A neve era onipresente no mundo. Os seres humanos não conheciam as estações do ano. Somente a brancura estonteante da neve.
Durante todo o ano, a neve cruelmente açoitava os moradores de pequenos vilarejos com o castigo do inverno sem fim. Alguns dias, ela era mais clemente e permitia que o sol fosse apreciado por algumas horas. Em outros, não permitia que as pessoas sequer saíssem de suas casas, e não pudessem sequer contemplar as nuvens.
Para alguns, o mundo estava sendo punido por um pecado cometido a tanto tempo, que eles já haviam se esquecido. Para outros, a neve era uma benção, que impedia guerras e conflitos complexos.

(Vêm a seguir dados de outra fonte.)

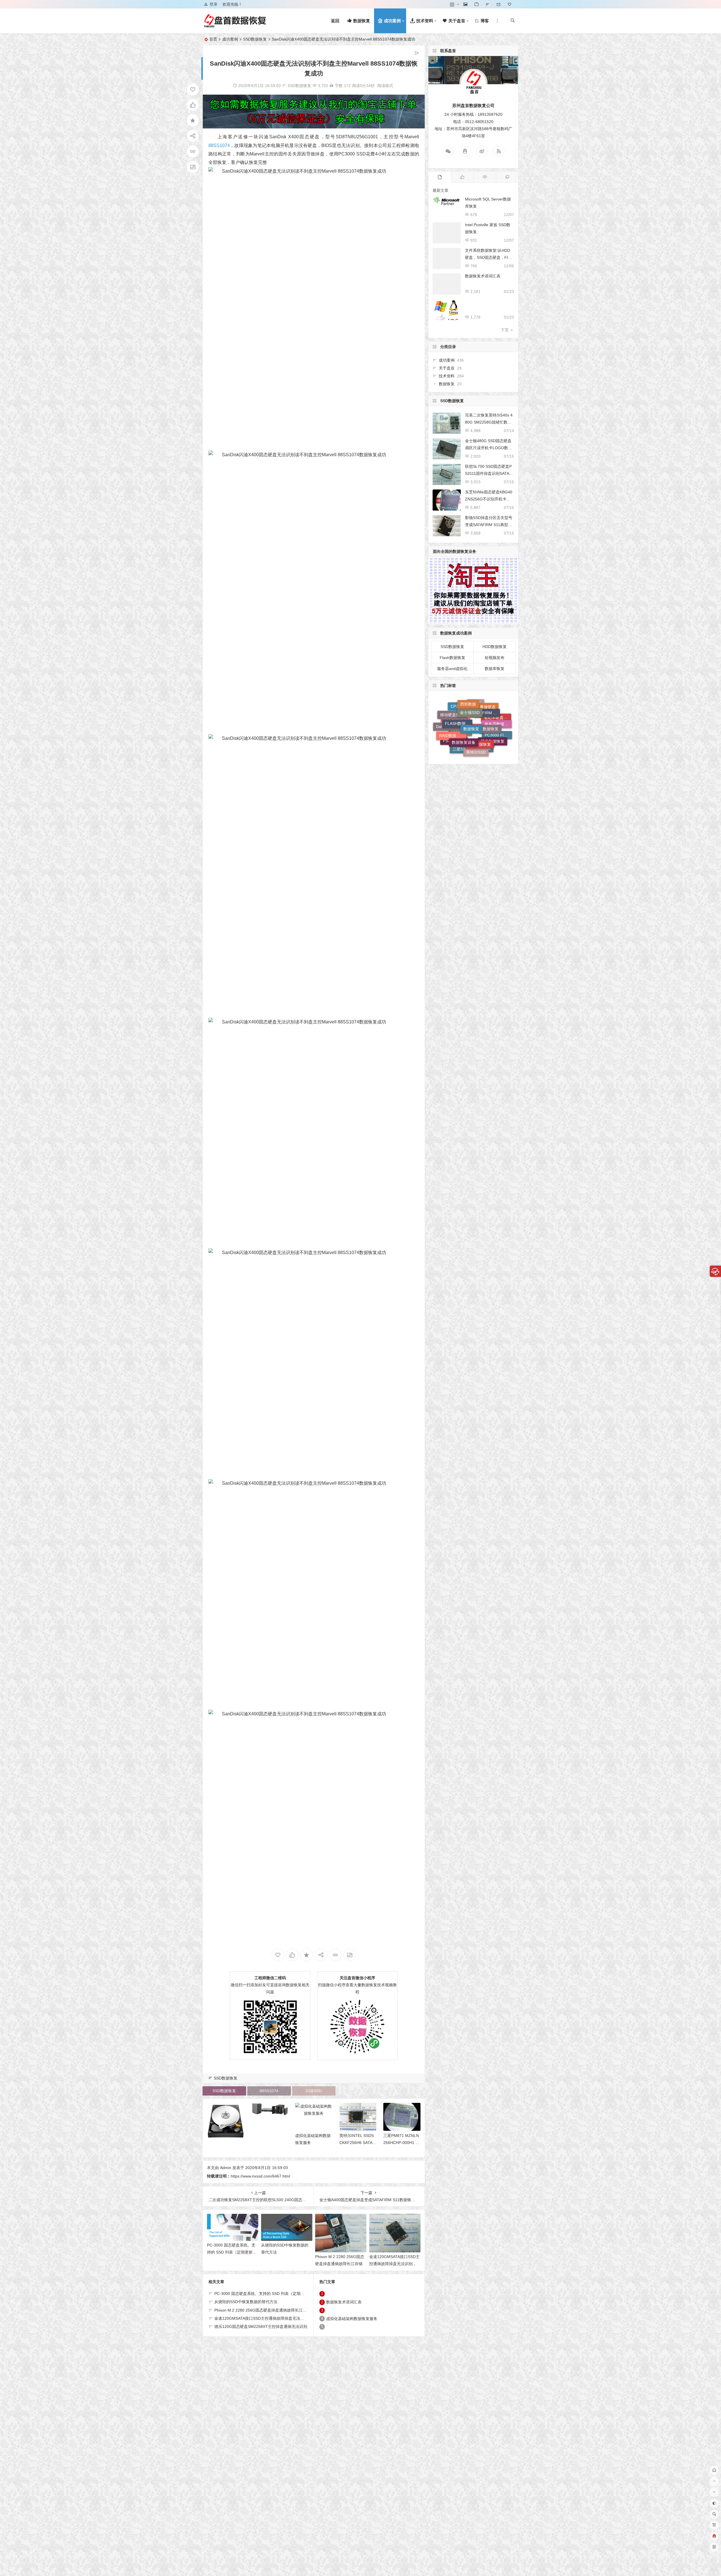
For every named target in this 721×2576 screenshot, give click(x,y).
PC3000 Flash (497, 718)
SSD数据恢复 (255, 39)
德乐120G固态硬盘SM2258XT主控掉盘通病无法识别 (260, 2326)
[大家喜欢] (462, 177)
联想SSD (490, 712)
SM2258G (460, 709)
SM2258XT (475, 709)
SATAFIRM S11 (486, 750)
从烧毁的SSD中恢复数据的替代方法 (245, 2301)
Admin (225, 2167)
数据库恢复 (494, 668)
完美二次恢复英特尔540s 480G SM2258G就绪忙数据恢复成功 (489, 422)
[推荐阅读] (507, 177)
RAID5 (475, 739)
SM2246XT (470, 723)
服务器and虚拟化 (452, 668)
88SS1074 (219, 145)
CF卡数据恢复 (479, 703)
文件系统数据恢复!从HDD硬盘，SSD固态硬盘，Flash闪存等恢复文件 (488, 257)
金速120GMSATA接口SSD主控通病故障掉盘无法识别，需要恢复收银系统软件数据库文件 (292, 2318)
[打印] (331, 85)
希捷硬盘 (488, 744)
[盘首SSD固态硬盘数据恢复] (235, 25)
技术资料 (447, 376)
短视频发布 (494, 657)
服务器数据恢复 (498, 736)
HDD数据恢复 (494, 646)
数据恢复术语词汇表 (344, 2302)
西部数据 (468, 750)
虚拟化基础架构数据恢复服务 (351, 2318)
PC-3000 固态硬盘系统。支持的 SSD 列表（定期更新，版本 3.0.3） (232, 2252)
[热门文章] (484, 177)
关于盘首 (447, 368)
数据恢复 (447, 384)
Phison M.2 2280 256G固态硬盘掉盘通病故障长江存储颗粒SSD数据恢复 (339, 2263)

Para Kaito, a neve era apenas um contratempo para que ele fosse trabalhar, e com sorte, um bom motivo para que ele não fosse. O que, na maioria das vezes, significava um dia tedioso cozinhando em casa.
"Como a mesma cama pode parecer uma pedra durante a noite e ser como uma nuvem pela manhã?", o garoto pensou aborrecido.
Apesar da preguiça, ele se levantou e dobrou seu saco de dormir.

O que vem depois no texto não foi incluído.